**WHAT THE TASK ASKS**. Decide whether each statement below agrees with the passage about a friend who died while cycling, answering yes or no and quoting the deciding words. 1. John was 52 years old. 2. John stopped exercising after his college soccer years. 3. The writer heard the news from a college friend.

**GIVEN PASSAGE**.
• • • • •

I just came home from a bike ride. It was a great fall day and I was feeling good. After I came home, the phone rang and the caller ID was from a college friend of mine. He called to tell me that our friend John had been out cycling that day at the same time as I was. John collapsed from his bike with a cardiac arrest and did not survive. My friend said he had a massive heart attack. I see this scenario often at work, but this was one of my friends who was the same age as me. I am not impervious to the anxieties that this can cause.
John was 52. He was a 4 year varsity college soccer player back in the day and continued to exercise regularly. I saw him a year ago and he looked like he was younger than stated age. He was vigorous and full of life.
So what happened and why did it happen? What can be done to prevent this from happening to the rest of us?

• • • • •

**DATA SECTION**.
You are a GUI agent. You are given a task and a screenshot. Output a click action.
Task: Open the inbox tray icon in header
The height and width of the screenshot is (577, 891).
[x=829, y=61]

• • • • •

**SOLUTION FOR THIS EXERCISE**.
1. Yes: "John was 52."
2. No: "continued to exercise regularly"
3. Yes: "the caller ID was from a college friend of mine"